相手は人間ではなくむしろコース
ジョーンズは14歳で全米アマに初登場して以来、天才と言われ続けていたが、7年もの間メジャーを制することができなかった。しかしあるとき、「ゴルフプレーで相手にするのは仮想の相手、パー爺さん」であることに気づいた。
つまり、相手を気にせずに自分のプレーを全うすること。相手は人間ではなくむしろコースだということ。目の前のボールに全集中できるかということ。バーディを臨むのではなく、パーを相手にしながらバーディを待つということ。これらのことが「オールドマンパー」には含まれている。
松山が優勝できた要因は、このジョーンズの「オールドマンパー」を行使しできたことに他ならないと私は考える。もちろん、この「オールドマンパー」はゴルフプレーを向上させる重要な精神であり、マスターズだけに限るものではない。
しかしオーガスタナショナルという非常に特殊な難コースとマスターズという最高の大会を手中に収めたい世界中の強者たちとの争いを勝ち抜くには、マスターズを制するための「オールドマンパー」を行使できなくてはならない。
松山はそのための特殊な「オールドマンパー」を、過酷な練習とトレーニングによって鍛え上げてきた自分のゴルフで成し遂げたのだ。松山流の新しい「オールドマンパー」によって優勝を果たしたと言って良いだろう。
「待つ」ことができるようになった松山
そのことを具体的に検証していきたい。
まずは「相手にするのは人ではなくコースである」ということ。
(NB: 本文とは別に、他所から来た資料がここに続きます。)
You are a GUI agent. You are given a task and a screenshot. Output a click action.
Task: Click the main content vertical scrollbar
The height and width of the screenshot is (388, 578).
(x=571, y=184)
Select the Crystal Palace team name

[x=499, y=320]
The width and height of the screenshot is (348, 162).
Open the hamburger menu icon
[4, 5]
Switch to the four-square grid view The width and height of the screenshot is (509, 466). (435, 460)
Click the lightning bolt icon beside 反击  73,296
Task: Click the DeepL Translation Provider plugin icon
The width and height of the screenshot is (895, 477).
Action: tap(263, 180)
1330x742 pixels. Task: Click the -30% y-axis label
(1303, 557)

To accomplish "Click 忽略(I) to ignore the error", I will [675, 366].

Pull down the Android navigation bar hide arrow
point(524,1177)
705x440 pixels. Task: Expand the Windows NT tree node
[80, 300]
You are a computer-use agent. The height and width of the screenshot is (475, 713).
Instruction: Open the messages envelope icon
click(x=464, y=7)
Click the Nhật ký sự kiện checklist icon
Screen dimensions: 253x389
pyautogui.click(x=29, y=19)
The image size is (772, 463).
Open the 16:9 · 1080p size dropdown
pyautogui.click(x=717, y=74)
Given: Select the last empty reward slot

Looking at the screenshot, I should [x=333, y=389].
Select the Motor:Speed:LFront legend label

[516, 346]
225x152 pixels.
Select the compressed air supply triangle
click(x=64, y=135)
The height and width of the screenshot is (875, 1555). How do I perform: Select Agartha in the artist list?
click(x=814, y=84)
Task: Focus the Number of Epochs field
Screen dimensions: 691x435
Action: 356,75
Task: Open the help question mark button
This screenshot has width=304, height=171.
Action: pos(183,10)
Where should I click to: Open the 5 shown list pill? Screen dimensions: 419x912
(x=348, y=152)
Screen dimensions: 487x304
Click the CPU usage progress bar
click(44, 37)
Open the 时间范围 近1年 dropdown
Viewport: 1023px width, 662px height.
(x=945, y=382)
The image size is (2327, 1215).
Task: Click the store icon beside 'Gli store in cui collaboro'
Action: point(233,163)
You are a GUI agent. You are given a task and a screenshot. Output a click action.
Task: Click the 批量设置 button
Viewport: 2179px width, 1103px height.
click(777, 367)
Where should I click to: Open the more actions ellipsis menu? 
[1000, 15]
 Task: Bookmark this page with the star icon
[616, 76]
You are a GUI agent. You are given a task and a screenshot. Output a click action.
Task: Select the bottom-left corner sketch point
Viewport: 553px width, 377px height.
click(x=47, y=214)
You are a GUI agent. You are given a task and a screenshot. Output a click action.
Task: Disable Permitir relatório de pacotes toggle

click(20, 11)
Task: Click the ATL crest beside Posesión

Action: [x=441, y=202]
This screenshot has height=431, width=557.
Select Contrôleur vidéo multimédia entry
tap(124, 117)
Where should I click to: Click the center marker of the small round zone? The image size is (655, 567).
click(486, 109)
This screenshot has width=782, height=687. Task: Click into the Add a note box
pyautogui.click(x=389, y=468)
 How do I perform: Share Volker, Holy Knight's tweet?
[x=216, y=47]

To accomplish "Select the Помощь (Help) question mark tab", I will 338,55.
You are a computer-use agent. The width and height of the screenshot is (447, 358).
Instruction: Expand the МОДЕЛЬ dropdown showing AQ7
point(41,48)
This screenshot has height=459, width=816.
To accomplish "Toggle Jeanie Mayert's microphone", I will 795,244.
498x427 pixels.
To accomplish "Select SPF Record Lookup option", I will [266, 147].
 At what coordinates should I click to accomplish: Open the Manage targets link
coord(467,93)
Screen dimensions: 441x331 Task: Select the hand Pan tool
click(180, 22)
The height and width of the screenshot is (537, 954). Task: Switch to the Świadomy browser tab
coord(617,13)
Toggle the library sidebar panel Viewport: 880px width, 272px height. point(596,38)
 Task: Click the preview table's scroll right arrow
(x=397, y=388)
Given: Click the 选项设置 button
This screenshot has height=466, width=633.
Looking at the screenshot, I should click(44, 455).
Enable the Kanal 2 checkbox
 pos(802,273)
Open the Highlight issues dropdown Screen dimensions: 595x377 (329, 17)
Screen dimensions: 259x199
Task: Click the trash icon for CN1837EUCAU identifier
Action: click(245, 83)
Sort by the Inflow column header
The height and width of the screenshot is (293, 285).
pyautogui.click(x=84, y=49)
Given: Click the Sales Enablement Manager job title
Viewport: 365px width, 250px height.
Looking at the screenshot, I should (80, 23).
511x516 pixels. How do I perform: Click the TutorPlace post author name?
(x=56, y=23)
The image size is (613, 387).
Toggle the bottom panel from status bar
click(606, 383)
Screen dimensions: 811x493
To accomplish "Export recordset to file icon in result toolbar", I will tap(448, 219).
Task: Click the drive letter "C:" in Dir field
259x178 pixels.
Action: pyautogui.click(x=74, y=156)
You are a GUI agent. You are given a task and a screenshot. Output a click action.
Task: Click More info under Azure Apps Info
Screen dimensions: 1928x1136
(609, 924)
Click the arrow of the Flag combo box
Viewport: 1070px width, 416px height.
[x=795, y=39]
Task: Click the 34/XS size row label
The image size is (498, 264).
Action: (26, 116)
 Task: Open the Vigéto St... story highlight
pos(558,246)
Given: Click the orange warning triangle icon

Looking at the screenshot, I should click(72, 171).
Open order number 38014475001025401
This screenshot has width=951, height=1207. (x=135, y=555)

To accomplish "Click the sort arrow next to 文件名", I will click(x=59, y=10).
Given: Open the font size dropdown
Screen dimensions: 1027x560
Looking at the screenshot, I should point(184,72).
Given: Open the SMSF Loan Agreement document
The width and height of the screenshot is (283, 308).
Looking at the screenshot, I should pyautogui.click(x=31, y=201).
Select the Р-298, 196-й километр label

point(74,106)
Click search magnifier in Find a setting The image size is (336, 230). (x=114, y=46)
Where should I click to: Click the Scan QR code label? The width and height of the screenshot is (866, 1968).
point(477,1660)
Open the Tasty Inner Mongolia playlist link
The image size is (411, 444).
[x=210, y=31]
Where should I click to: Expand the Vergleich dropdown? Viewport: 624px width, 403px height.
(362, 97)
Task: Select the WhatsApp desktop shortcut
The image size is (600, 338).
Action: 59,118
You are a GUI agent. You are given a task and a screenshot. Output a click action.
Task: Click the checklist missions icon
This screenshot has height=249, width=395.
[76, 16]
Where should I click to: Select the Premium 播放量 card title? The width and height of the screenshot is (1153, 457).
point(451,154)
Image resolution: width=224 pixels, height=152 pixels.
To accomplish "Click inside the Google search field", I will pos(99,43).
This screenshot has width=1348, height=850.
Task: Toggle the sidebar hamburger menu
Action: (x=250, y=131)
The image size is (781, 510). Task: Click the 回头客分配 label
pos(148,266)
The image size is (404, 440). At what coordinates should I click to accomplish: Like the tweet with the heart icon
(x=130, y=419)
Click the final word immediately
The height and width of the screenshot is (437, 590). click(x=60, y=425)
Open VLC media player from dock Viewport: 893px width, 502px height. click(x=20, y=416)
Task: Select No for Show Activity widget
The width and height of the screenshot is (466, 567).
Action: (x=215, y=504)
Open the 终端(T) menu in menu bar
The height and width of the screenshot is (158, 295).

マスターズの舞台となるオーガスタナショナルは、実はアベレージゴルファーが愉しめるように造られたコースである。美しくやさしく見える。ジョーンズは言う。
「ラフがない広々としたフェアウェアウェイ。プレーヤーには伸び伸びとドライバーで球を飛ばしてもらいたい。安心できないのはセカンドショットからで、フェアウェイはマウンドがあり、複雑な傾斜のライになることが多い。しかもグリーンを速く固くし、ピンポジションを難しくすれば容易には攻められない。一見やさしそうに見えるオーガスタナショナルも至難のコースに変貌する」
これは1934年の第1回大会から何も変わっていない。やさしいセッティングならボギーであがるのはたやすいが、グリーンを速くしピンポジションを難しくすれば、世界のトッププロでさえパーであがるのも難しくなる。無闇にピンを目がければ大叩きもあり得るのだ。
パーをキープしながらバーディが来るのを待つ
2011年にローアマを獲得して以来、目指すは優勝であり、それを果たそうと思って無理に攻めることで痛い目に逢ってきた松山。辛酸を舐め続けて10年、ようやくジョーンズの精神、「オールドマンパー」の意味するところがわかってきた。慎重に攻めながら、チャンスを待つ。パーをキープしながらバーディが来るのを待つ。